At the conceptual and logical levels understanding the efficiencies and effectiveness of putting certain services in the clouds is also very important.  While it may come to pass, that at some point, there will be a commercially available capability, fully integratable with local or corporate services, portals and service shells, for almost anything a business or mission enterprise in a particular domain (like banking or health), that’s just not the case today. Much of the support for the capabilities is built and ported to the clouds or custom built for the enterprise in its own cloud environment. There are issues of legacy applications integration and expensive interfaces, data access ownership and sharing, service components sharing and optimizations that all affect the viability and capabilities provided. This is of course all dependent on the communications, the networks viability and the availability of bandwidth. These are technical considerations, but they stem from aligned and derived business needs and considerations and they must be architected to ensure delivery and lower risks. This means that the actual business considerations affect the service agreements and the design criterions applied. This can be very detailed and tricky stuff and risking the business on putting the services in the clouds is a weighty proposition so why wouldn’t one apply the EA discipline, if it can be even a modicum of insurance, to lower risks and increase the rate of success?

Lastly, we have the physical implementations of the technologies that support the cloud approach. This typically means ensuring a level of operational capacity and local computing speed and agility, connoting faster processors and more capable and upgraded devices. Whether we are talking small laptops or hand held computing devices, with wireless connectivity, there will be set ups and updating services to support and align with the cloud strategies. The alignment of the devices and how they integrate into the business mission practices and procedures as well as the provisioning policies and service support all come to bear and affect the bottom line in many ways. The technology architecture layer and the implementation of capabilities and the adoption of standards all fit into the cloud strategy and approach.  There are long lists of technical aspects that directly align with performance and ultimately determine service availability, viability and agility and they should be captured in the EA knowledgebase and understood, before the possibility of a cloudburst.
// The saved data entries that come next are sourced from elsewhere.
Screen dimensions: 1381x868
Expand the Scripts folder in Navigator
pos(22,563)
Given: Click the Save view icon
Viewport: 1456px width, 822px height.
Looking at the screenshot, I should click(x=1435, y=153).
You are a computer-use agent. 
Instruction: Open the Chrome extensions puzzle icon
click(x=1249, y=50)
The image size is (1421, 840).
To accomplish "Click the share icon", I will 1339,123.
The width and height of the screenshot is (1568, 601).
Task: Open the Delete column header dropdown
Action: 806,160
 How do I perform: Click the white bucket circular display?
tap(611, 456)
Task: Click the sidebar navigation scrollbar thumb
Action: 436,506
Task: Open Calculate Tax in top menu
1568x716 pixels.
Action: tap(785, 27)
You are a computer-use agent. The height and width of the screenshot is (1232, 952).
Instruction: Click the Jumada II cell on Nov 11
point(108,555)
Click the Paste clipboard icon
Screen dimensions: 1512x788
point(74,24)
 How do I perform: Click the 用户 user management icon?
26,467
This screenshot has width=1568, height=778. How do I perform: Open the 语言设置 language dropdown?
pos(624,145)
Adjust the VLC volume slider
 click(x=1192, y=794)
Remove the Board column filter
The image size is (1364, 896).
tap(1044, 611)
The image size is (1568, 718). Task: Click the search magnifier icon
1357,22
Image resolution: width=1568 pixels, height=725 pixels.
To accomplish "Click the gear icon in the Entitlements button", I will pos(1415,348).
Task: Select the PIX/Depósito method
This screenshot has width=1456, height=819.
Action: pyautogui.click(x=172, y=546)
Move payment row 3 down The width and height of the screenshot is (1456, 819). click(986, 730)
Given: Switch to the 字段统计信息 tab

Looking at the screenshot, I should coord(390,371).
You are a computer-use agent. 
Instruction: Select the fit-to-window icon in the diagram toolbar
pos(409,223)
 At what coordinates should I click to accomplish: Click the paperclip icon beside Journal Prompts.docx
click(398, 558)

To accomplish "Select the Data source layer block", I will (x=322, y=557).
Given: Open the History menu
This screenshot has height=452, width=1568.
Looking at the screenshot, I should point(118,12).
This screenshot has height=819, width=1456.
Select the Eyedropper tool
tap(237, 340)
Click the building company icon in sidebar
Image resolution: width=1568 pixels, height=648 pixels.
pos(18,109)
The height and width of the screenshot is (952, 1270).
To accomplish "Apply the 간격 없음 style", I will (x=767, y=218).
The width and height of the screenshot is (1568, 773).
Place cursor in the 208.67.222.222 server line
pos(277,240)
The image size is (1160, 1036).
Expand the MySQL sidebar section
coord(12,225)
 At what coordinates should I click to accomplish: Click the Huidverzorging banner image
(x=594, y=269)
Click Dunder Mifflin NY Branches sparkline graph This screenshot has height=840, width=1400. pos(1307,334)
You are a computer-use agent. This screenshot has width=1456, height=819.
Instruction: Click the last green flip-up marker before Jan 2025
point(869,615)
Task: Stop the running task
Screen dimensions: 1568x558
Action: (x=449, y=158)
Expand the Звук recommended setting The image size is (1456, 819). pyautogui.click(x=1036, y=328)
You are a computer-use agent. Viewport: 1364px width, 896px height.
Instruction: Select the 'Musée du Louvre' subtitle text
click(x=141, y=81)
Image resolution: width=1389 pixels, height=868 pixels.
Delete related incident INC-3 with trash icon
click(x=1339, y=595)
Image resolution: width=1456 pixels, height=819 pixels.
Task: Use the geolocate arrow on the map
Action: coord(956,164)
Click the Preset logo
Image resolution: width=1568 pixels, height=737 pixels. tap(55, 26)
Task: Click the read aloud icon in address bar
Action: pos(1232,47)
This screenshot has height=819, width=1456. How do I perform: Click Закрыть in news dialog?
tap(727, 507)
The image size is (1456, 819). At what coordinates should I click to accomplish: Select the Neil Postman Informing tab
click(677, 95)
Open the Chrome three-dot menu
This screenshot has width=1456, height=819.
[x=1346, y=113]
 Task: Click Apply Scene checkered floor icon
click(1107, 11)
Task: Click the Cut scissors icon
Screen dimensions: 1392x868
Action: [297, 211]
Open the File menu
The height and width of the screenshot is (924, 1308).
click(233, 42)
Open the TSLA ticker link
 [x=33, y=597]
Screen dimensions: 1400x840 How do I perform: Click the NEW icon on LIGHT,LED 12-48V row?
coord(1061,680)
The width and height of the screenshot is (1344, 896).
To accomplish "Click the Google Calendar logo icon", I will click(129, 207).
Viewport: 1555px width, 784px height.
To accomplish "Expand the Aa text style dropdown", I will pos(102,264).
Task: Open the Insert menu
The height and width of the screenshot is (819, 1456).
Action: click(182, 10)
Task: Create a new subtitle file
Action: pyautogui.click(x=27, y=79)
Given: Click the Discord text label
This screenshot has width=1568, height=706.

Someone just reading this for the first time might take away that there is a certain prejudice in this article against cloud computing as an approach or strategy for enterprises meeting their future needs.  That was not the intent and it should be stated that cloud computing is and has happened, in many instances successfully without any architecting being applied at all.  This is not different from any enterprise implementing services and capabilities with out architecting them, not in a cloud but locally or corporately. There are always exceptions that someone can point to, just like we did as children saying, “those kids didn’t have to do it”.  I still hear my parent’s response, “you aren’t those kids and you aren’t as lucky as they are.”  When the choices are such, that implementing virtual business capabilities in the clouds can be effective, efficient and prudent, meaning they were architected first and that architecture guided their implementation, there need not be fear of a storm on the horizon.